My question is: how do I find the cross setion from this?

I know that usually it is found from the sum of the connected amputated diagrams but I am not too sure how to proceed in this case given that the normal propagator is 1/ my results. Also how would I extend this result to calculate the self- energy for the 4-point 1PI function?

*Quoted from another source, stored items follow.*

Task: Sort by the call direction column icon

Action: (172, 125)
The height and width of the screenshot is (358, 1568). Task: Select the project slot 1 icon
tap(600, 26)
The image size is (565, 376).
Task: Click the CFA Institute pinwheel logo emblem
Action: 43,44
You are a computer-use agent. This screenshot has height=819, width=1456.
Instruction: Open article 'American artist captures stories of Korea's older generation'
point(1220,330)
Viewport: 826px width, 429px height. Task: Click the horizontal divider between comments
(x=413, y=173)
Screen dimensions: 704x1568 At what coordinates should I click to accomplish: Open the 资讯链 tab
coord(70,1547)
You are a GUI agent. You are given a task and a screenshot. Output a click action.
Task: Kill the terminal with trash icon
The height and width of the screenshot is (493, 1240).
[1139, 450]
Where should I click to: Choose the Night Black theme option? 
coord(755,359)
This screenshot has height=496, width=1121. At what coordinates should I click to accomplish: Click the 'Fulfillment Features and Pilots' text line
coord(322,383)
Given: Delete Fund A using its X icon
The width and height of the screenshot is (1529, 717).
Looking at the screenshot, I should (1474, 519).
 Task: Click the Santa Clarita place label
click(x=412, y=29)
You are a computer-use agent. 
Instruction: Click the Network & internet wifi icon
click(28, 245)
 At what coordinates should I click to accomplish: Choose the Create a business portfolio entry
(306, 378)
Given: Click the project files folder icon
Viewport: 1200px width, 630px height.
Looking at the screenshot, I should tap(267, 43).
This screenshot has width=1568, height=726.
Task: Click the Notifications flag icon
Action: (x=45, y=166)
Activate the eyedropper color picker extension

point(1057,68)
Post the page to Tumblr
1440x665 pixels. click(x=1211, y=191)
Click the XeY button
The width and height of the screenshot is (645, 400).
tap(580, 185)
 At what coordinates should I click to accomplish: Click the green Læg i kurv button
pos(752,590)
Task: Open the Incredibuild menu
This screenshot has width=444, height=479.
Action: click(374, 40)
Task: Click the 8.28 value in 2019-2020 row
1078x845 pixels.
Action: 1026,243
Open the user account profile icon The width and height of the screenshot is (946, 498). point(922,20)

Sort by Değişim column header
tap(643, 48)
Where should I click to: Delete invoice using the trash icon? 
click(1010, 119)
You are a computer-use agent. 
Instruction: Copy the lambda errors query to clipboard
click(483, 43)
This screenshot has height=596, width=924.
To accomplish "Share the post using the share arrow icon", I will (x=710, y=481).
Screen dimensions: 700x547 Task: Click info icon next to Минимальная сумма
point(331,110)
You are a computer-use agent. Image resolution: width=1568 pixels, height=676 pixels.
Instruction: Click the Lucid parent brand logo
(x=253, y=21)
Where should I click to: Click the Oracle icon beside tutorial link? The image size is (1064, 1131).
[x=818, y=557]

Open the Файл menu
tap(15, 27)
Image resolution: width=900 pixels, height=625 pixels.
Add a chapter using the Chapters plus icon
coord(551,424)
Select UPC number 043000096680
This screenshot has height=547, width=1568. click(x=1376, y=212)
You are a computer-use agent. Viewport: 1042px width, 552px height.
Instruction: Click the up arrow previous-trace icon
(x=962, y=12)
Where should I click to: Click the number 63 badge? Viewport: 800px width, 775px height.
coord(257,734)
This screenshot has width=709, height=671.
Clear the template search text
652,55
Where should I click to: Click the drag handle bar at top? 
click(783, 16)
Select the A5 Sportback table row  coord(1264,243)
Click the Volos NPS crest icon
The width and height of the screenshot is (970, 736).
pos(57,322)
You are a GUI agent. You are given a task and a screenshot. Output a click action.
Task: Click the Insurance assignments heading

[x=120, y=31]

So in normal $\phi^4 $ theory when studying 2-> 2 scattering up to 1loop I would get this expression $$ \begin{aligned} i \mathcal{M}\left(p_{1} p, \rightarrow p_{3} p_{4}\right)=&-i \lambda-\frac{i \lambda^{2}}{32 \pi^{2}} \int_{0}^{1} \mathrm{~d} x\left[\log \left(\frac{m^{2}-x(1-x) s}{m^{2}-x(1-x) 4 m^{2}}\right)\right.\\ &\left.+\log \left(\frac{m^{2}-x(1-x) t}{m^{2}}\right)+\log \left(\frac{m^{2}-x(1-x) u}{m^{2}}\right)\right] \end{aligned} $$ I want to repeat the same process when instead of the usual quartic vertex I have this $$ \frac{-i g}{3}(2 \pi)^{4} \delta\left(p_{1}+p_{2}+p_{3}+p_{4}\right)f(p_1, p_2, p_3, p_4) $$ where $f$ is some function dependent on the momenta.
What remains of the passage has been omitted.